In your case, where signals aren't present, this code only kills performance, as pointed out by #remus-rusanu and #mats-petersson.

Use bit arrays?

Imagine there's a fixed and constant set of 'options' (e.g. skills). Every object (e.g. human) can either have or not have any of the options.
Should I maintain a member list-of-options for every object and fill it with options?
OR:
Is it more efficient (faster) to use a bitarray where each bit represents the respective option's taken (or not taken) status?
-edited:-
To be more specific, the list of skills is a vector of strings (option names), definitely shorter than 256.
The target is for the program to be AS FAST as possible (no memory concerns).
That rather depends. If the number of options is small, then use several bool members to represent them. If the list grows large, then both your options become viable:
a bitset (which an appropriate enum to symbolically represent the options) takes a constant, and very small, amount of space, and getting a certain option takes O(1) time;
a list of options, or rather an std::set or unordered_set of them, might be more space-efficient, but only if the number of options is huge, and it is expected that a very small number of them will be set per object.
When in doubt, use either a bunch of bool members, or a bitset. Only if profiling shows that storing options becomes a burden, consider a dynamic list or set representation (and even then, you might want to reconsider your design).
Edit: with less than 256 options, a bitset would take at most 64 bytes, which will definitely beat any list or set representation in terms of memory and likely speed. A bunch of bools, or even an array of unsigned char, might still be faster because accessing a byte is commonly faster than accessing a bit. But copying the structure will be slower, so try several options and measure the result. YMMV.

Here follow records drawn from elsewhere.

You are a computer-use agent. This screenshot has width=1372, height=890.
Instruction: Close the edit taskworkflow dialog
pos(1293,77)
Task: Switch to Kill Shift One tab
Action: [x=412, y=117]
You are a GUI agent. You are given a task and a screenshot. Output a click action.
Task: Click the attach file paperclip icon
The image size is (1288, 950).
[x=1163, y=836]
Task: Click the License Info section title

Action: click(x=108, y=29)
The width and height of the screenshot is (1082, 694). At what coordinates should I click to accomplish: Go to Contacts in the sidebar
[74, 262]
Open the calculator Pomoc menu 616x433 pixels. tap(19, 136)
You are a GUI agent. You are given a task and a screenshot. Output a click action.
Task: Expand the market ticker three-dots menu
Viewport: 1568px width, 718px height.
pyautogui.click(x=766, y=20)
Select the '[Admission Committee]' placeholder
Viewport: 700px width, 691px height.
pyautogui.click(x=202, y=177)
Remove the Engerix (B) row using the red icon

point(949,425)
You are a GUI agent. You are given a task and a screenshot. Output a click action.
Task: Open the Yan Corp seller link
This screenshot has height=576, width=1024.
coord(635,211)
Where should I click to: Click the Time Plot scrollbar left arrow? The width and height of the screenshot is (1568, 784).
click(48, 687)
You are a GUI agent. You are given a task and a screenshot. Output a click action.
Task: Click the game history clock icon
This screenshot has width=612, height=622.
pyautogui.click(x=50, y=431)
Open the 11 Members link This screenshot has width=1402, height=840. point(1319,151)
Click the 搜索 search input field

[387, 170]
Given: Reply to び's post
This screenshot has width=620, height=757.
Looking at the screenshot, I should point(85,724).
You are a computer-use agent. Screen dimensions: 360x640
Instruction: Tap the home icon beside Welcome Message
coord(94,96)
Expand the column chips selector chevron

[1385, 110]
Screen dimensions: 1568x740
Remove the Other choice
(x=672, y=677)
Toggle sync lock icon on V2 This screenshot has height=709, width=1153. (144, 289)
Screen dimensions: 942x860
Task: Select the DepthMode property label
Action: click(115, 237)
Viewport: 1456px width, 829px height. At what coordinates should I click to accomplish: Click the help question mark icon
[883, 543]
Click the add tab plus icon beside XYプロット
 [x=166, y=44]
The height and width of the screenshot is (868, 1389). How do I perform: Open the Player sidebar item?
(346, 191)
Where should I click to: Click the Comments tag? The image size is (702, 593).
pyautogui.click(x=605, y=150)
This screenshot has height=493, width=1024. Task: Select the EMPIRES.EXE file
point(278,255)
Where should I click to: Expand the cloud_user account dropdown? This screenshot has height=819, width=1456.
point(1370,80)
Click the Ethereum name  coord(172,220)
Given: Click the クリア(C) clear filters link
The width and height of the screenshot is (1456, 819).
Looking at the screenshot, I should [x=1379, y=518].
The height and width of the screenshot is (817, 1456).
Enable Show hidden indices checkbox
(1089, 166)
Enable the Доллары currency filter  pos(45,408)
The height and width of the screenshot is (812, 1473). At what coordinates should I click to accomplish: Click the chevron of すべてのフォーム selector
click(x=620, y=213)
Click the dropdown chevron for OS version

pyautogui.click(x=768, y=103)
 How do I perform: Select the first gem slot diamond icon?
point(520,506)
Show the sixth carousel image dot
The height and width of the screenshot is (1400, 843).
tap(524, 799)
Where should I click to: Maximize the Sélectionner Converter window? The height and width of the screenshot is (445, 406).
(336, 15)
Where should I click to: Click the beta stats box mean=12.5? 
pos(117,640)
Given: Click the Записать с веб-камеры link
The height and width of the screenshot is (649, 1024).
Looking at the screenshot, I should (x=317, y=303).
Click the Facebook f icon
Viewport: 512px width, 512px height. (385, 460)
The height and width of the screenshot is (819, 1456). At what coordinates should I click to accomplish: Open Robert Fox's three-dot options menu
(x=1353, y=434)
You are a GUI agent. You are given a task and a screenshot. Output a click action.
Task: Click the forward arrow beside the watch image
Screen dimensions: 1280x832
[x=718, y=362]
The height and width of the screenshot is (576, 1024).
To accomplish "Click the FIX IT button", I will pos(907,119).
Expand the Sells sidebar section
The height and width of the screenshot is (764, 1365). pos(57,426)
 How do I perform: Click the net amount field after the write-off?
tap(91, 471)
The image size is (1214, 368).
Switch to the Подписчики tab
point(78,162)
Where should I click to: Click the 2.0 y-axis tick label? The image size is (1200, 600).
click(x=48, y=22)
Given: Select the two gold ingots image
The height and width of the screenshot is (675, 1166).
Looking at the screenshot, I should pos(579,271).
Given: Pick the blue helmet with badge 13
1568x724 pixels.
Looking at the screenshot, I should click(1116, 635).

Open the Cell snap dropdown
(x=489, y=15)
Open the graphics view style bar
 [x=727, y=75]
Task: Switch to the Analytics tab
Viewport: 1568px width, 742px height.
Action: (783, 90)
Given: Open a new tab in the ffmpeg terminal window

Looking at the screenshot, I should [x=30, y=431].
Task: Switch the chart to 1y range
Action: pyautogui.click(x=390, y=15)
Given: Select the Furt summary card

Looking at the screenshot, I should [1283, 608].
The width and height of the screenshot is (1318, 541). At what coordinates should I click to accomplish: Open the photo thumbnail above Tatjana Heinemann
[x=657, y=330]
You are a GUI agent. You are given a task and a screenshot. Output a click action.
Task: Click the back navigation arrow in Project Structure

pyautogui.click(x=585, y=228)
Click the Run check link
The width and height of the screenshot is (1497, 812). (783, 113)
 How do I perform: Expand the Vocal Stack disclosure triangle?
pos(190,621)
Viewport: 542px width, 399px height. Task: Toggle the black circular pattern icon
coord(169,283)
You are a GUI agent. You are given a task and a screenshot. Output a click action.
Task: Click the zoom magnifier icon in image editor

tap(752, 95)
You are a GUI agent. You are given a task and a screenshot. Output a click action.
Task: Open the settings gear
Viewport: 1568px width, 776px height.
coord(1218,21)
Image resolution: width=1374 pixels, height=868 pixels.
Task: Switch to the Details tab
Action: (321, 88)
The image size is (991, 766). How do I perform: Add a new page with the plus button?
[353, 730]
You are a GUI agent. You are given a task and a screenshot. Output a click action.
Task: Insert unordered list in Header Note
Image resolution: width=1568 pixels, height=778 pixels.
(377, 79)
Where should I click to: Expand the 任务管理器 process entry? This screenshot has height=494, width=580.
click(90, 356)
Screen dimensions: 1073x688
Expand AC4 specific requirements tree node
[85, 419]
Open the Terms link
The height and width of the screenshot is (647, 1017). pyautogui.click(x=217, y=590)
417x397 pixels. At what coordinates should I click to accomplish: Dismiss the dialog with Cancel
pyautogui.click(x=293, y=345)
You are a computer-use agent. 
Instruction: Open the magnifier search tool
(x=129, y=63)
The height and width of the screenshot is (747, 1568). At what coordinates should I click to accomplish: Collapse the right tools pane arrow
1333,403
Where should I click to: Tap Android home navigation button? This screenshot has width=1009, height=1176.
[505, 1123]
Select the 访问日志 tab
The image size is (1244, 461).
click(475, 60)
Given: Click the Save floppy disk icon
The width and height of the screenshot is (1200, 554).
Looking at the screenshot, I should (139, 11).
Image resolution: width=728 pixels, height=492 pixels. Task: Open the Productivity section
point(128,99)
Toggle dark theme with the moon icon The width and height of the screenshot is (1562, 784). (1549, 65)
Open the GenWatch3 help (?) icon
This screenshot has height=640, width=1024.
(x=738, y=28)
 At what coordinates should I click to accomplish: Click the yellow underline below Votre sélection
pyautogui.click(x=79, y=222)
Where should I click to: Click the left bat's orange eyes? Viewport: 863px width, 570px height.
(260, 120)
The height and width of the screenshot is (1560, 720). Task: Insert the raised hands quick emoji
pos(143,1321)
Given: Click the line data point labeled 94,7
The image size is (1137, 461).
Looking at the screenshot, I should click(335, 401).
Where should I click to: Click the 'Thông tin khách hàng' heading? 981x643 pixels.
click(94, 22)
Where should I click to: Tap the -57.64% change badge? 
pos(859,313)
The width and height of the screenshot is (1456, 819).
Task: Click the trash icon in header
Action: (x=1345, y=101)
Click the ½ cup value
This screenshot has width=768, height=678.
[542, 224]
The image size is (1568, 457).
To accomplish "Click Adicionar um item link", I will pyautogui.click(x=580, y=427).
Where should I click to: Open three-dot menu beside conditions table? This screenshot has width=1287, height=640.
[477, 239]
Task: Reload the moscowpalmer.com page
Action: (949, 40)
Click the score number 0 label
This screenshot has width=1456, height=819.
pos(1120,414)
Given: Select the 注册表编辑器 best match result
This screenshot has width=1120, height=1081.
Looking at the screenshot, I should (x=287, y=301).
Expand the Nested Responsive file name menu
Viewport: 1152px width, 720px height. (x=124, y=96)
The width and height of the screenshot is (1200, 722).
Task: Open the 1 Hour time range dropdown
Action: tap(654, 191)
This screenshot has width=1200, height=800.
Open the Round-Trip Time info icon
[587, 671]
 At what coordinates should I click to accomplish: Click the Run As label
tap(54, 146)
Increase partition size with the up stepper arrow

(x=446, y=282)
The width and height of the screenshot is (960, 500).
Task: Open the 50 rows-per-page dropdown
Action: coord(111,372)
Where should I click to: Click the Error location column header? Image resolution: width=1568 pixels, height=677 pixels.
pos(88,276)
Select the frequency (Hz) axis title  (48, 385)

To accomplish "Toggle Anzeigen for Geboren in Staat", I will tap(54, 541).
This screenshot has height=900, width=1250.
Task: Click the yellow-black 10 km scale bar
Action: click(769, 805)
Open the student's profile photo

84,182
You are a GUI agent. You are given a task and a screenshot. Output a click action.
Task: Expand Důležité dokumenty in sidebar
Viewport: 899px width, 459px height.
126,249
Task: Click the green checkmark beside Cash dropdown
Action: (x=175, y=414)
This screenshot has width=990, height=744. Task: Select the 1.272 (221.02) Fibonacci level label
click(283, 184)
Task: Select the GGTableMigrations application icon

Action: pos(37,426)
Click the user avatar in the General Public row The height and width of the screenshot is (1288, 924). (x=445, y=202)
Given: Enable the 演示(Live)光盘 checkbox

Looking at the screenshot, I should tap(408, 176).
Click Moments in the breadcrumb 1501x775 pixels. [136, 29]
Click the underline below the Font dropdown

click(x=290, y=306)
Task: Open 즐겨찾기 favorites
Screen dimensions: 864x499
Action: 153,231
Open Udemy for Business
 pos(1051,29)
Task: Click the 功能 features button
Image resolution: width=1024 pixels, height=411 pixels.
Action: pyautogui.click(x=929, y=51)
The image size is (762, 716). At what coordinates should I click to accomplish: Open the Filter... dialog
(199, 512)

Using a bit array is faster when testing for the presence of multiple skills in a person in a single operation.
If you use a list of options then you'll have to go over the list one item at a time to find if a skill set exits which would obviously take more time and require many comparison operations.
The bitarray will be generally faster to edit and faster to search. As for space required, just do the math. A list of options requires a dynamically sized array (which suffers some overhead over the set of options itself); but if there are a large number of options, it may be smaller if (typically) only a small number of options are set.